Abilify is the brand name for the prescription drug aripiprazole. The drug was originally approved by the U.S. Food and Drug Administration (FDA) in 2002 to treat schizophrenia and has since been approved by the FDA to treat other conditions.
Physicians are allowed to prescribe drugs for off-label uses, uses which are not approved by the FDA, but drug makers are prohibited from marketing their products for off-label uses. The attorneys general allege that BMS promoted Abilify for elderly patients with symptoms of dementia and Alzheimer’s disease without getting FDA approval and without first establishing that the drug is safe and effective for those uses. In 2006, Abilify received a “black box” warning stating that elderly patients with dementia-related psychosis who are treated with antipsychotic drugs have an increased risk of death.
In addition, Cooper and the other attorneys general contend that that BMS promoted Abilify for uses in children not approved by the FDA, minimized and misrepresented the drug’s risks, and overstated the findings of scientific studies about it.

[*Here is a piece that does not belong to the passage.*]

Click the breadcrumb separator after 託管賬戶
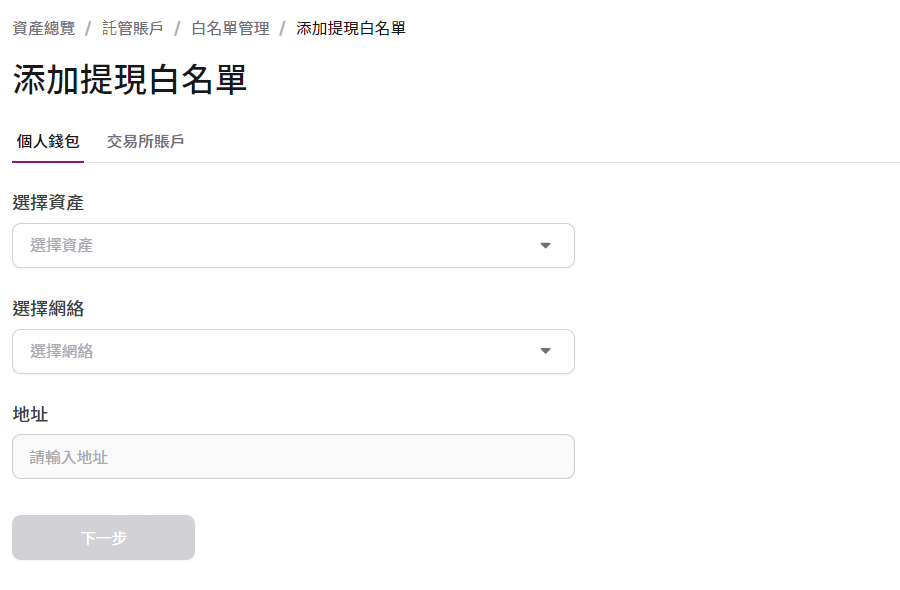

Under the settlement, BMS will be prohibited from making false or misleading claims about Abilify, about its safety or efficacy in comparison with other drugs, and about the implications of clinical studies relating to the drug. BMS will also be subject to limitations on financial incentives to sales representatives and health care providers, dissemination of information that may promote off-label use of Abilify, and other practices affecting off-label promotion. The terms of the settlement apply to BMS’ marketing of any formulation containing the active ingredient.